Dans le carré logique que Brunschwig examine, pages 7 et 8 de son article, carré où les particulières sont maximales, il remarque que les particulières s’impliquent l’une l’autre et que les deux universelles sont équivalentes. Brunschwig donne une explication claire de ces formulations surprenantes : comme dans l’hexagone de Blanché, qui complète le carré logique AEIO par les postes Y et U, au niveau du sommet Y, il y a conjonction des deux particulières I.O (I et O), cette conjonction est vraie lorsque les particulières sont maximales (c’est précisément ce qui est rajouté au carré logique, le fait de tenir compte des particulières maximales); la négation de cette conjonction par les règles de la dualité de De Morgan équivaut à AvE (A ou E), le poste U de Blanché. En somme, nier la (donc les) particulière(s) maximale(s), c’est affirmer l’universelle – soit la positive A, soit la négative E. AvE est une disjonction inclusive : A et E peuvent, en effet, être vraies toutes les deux lorsque l’ensemble est vide.

En d’autres mots, pour reprendre cet exemple cher à Aristote, si l’on dit « quelques hommes sont blancs » dans le sens d’une particulière maximale, cela implique que « quelques hommes ne sont pas blancs » ; il y a conjonction de ces deux particulières. Si l’on nie cette conjonction, cela revient à affirmer l’une des deux universelles, « tous les hommes sont blancs » ou « aucun homme n’est blanc ». En somme, si l’on ne peut pas dire qu’il y a des hommes blancs et des hommes qui ne le sont pas, alors de deux choses l’une, soit tous les hommes sont blancs, soit aucun homme ne l’est. Le cas où les deux universelles sont vraies toutes les deux à la fois, peut être illustré par l’exemple « toutes les licornes sont blanches et aucune licorne n’est blanche », deux affirmations universelles vraies toutes les deux à la fois, s’il n’y a pas de licorne.

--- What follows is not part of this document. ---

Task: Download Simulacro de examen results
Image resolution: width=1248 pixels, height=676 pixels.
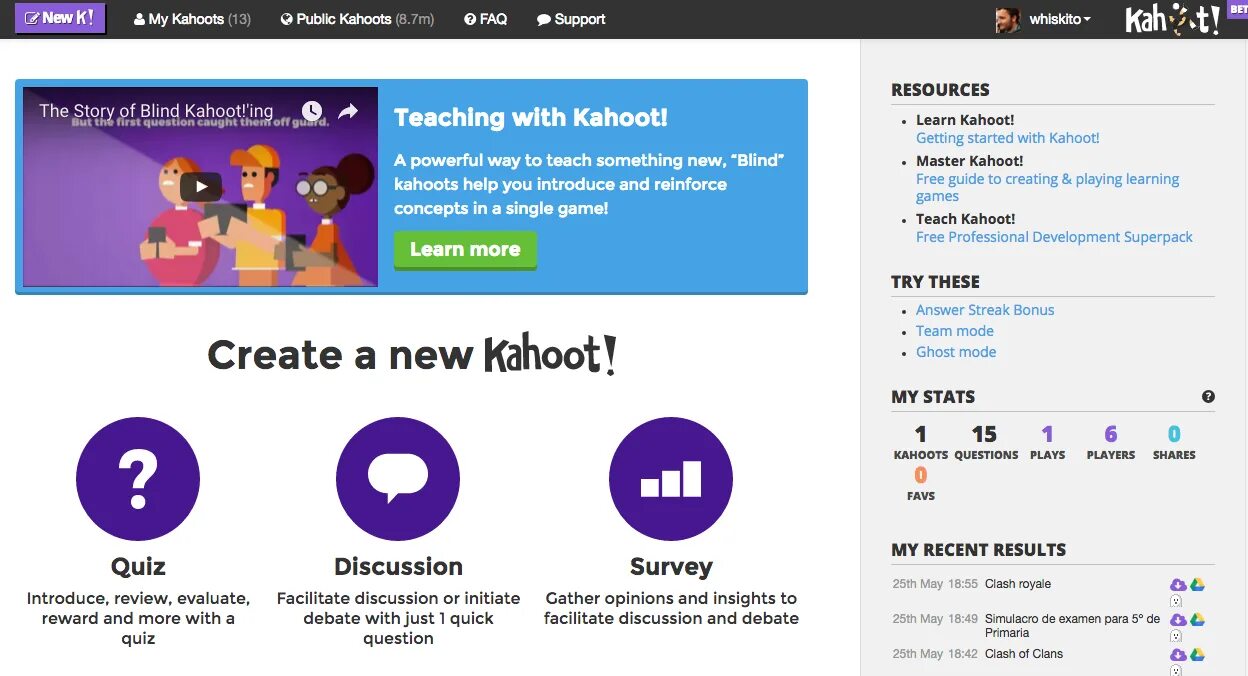Action: (1178, 620)
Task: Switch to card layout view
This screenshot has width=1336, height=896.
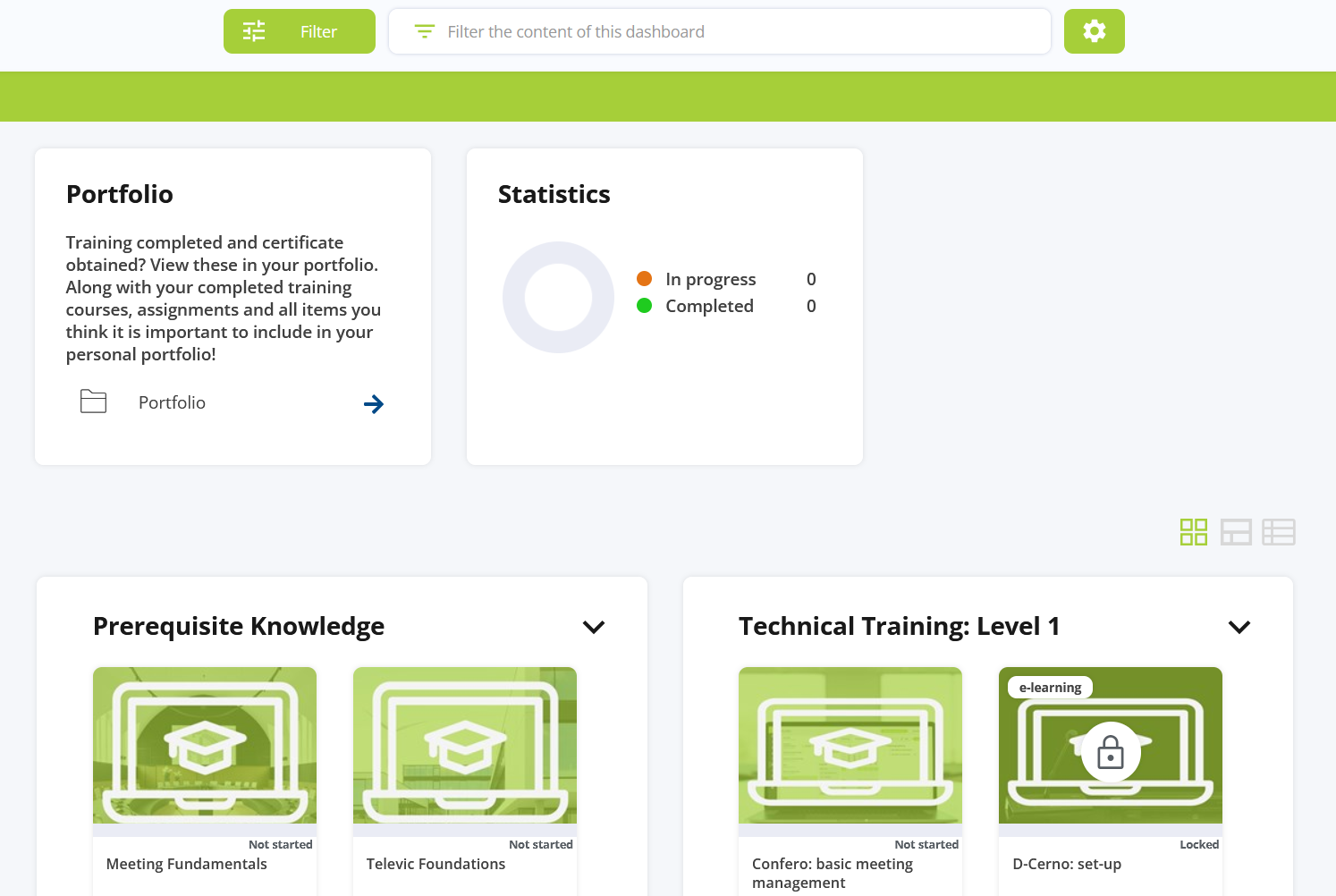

Le Gaufey interprète l’équivalence des universelles d’une façon étrange : il écrit, page 81 de son livre sur le pas tout de Lacan, que le carré de la maximale « heurte par contre ce même sens commun au niveau des universelles qui, loin de s’opposer comme la négation l’une et de l’autre, s’accordent pour dire référentiellement la même chose : que tous disent oui, ou qu’il n’y en ait pas un pour dire non, c’est bonnet blanc et blanc bonnet ». Il donne donc comme exemple : « tous disent oui » pour A, « aucun qui dise non » pour E, au lieu de « aucun qui dise oui ». Ces phrases témoignent d’une incompréhension de ce que Brunschwig entend par équivalence des universelles dans le carré des particulières maximales. Mais la confusion commence avec les définitions élémentaires des particulières minimales et maximales, ainsi page 78, « si donc, dans le sens minimal de la particulière j’affirme que quelques A appartiennent à B, c’est que tous le font » ! : En fait, une particulière minimale est l’équivalent du au moins un, rien n’est spécifié sur la borne supérieure, Le Gaufey inverse le sens de la subalternation. Cette lecture fautive est favorisée par le désir de déduire les formules de la sexuation de ce carré des particulières maximales, projet erroné qui donne lieu à une série de forçages et d’erreurs.